# Configuration Mail pour free



## chupastar (14 Mars 2004)

Bonjour à tous.

Je n'arive pas à utiliser mail pour recuperer mon courier sur free.
Qq'un pourrait m'indiquer la bonne configuration.

Actuellement je met:

serveur de reception: popo.free.fr

serveur d'envois: smtp.free.fr

J'indique mon nom mon password mais ça m'indique que ça n'arive pas à se conecter 







Merci.


----------



## Bilbo (14 Mars 2004)

Qu'il n'arrive pas à ce connecter sur « popo.free.fr » me paraît normal. 
	

	
	
		
		

		
		
	


	




Essaie avec : pop.free.fr

À+


----------



## chupastar (14 Mars 2004)

Oups!  
	

	
	
		
		

		
		
	


	



J'ai les doigts tellement gros que j'ai appyé sur les deux touches à la fois! Fautdire aussi que j'etais fatigué hier soir! 
	

	
	
		
		

		
		
	


	




C'etait bien pop.free.fr que je voulais marquer et ça ne marche pas...


----------



## Anonyme (14 Mars 2004)

bien, je savais pas ou poster mon message de détresse, ici c'est parfait... 
	

	
	
		
		

		
		
	


	




voili, voillou, jusqu'a maintenant ma boite mail sur mon mac fonctionnait tres bien (je suis également chez free), et depuis quelques jours impossible de recevoir mes messages dessus... je suis obligé d'aller les récupérer sur le  serveur... pourtant, ma config est bonne (je n'y ai pas touché), et.... ca me saouleeeee  
	

	
	
		
		

		
		
	


	










pour info, je suis encore sur X.2.2 (et oui, y a des résistants), et.... 

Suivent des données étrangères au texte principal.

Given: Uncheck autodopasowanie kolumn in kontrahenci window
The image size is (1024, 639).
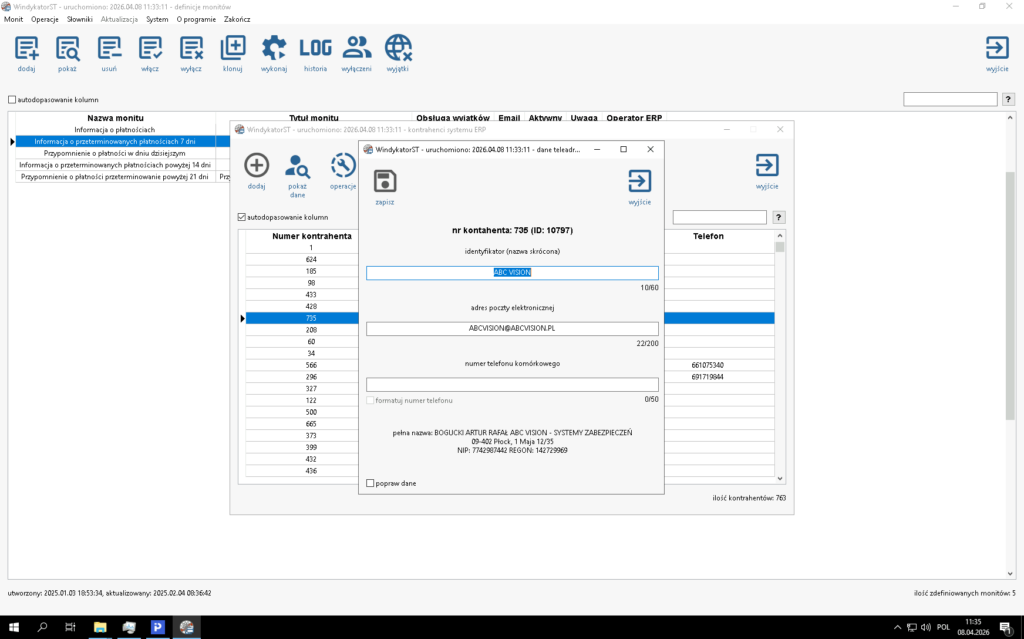Looking at the screenshot, I should (x=241, y=217).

merci a ceux qui pourraient m'aider...


----------



## chupastar (14 Mars 2004)

Et tu as mis quoi dans ta config de serveur d'envois et de reception?

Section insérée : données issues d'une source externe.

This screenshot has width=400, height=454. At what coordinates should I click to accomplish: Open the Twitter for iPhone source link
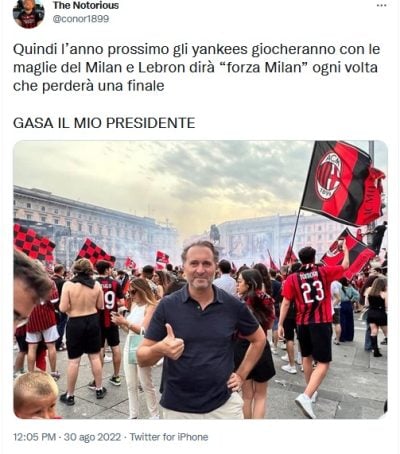click(169, 437)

Car c'est peut etre pour la même raison que jen'arrive pas à prendre mes mails sur free?


----------



## Anonyme (14 Mars 2004)

pop.free.fr et smtp.free.fr

mais ca marchait tres bien avant ce week, et je n'ai rien touché (je sais je me répéte). A mon avis, le probleme ne vient pas de chez nous, il vient de chez free (si quelqu'un pouvait me conforter dans cette idée, d'ailleurs).

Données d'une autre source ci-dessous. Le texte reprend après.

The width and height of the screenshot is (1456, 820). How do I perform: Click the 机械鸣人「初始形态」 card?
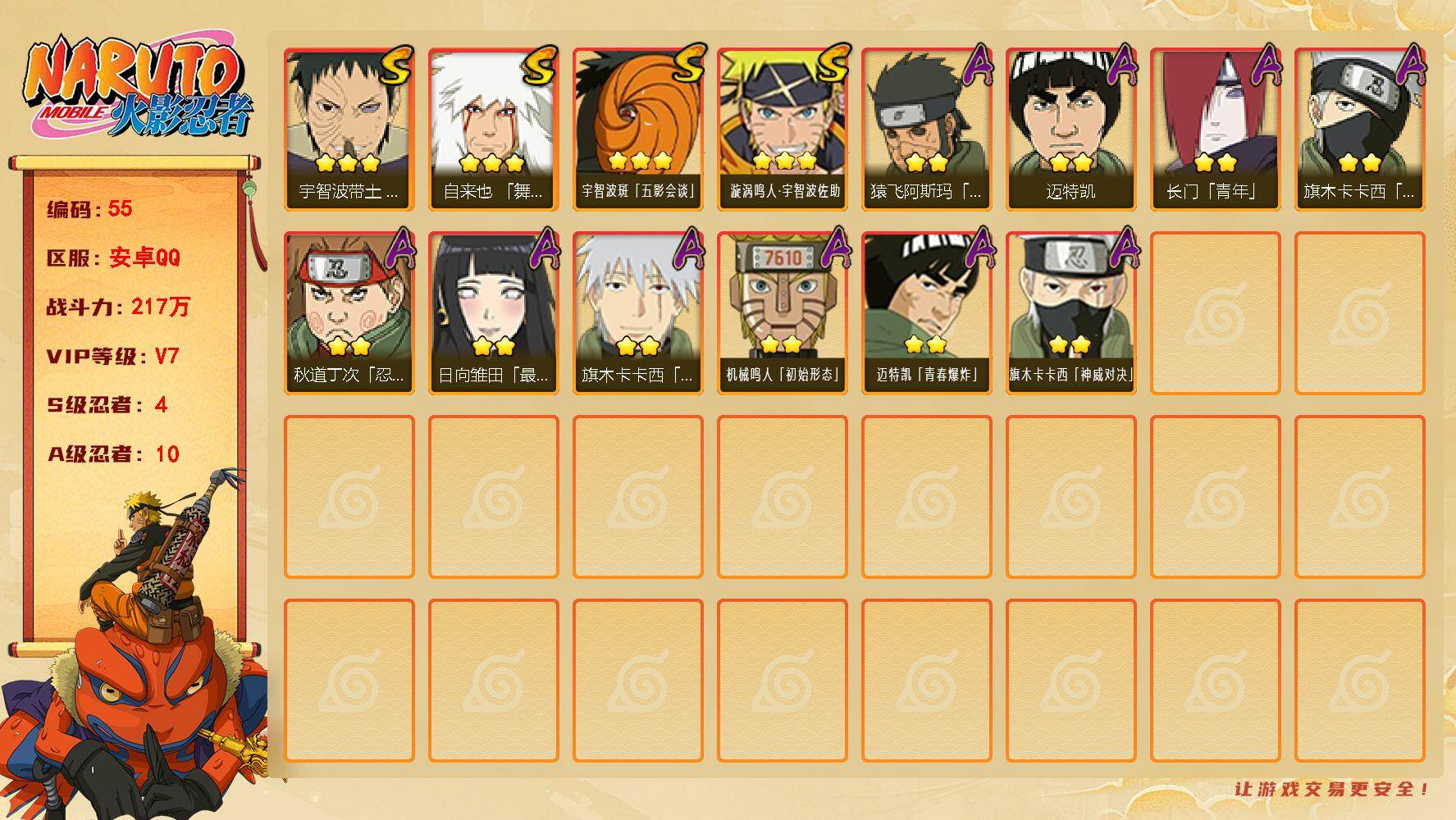coord(783,313)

(si tu veux regarder tes mails en attendant.. tu vas sur free.fr, selectionnes le ch'tit icone pour regarder tes mails en haut, tu rentres ton adresse mail et le mot  de passe, c'est toujours mieux que rien !!! )


----------



## chupastar (14 Mars 2004)

oui c'est ce que je fais.
Ca viens peut etre de free alorss car ma config est la même que la tienne...


----------



## jpetit2 (14 Mars 2004)

préférences de mail; comptes;*informations du compte* 
type de compte : POP
----------------------------
serveur de réception : *pop.free.fr* 
nom d'utilisateur :*le vôtre*
mot de passe : *le vôtre*
----------------------------
serveur d'envoi (SMTP) : *smtp.free.fr:suivi de votre nom d'utilisateur*
dans les réglages du serveur, le port doit être *25*
----------------------------
préférences de mail; comptes;*avancé*
je vous conseille de cocher l'option "après récupération, supprimer la copie du serveur : *"une fois déplacé de la boite de réception"* 
le port indiqué est le port *110*; authentification : *"mot de passe"* ; utiliser SSL : non coché.
----------------------------
*vérifiez également vos réglages "indésirables"*. Il m'est arrivé avec de mauvais choix d'avoir une destruction immédiate de l'ensemble des courriels qui me parvenaient!.
bonne chance


----------



## Anonyme (14 Mars 2004)

mouais c ca port 25...

ma configue est bonne. j'en suis sur. c chez que ca déconne


----------



## Joachim du Balay (15 Mars 2004)

free est trop aléatoire pour en faire sa mail box principale...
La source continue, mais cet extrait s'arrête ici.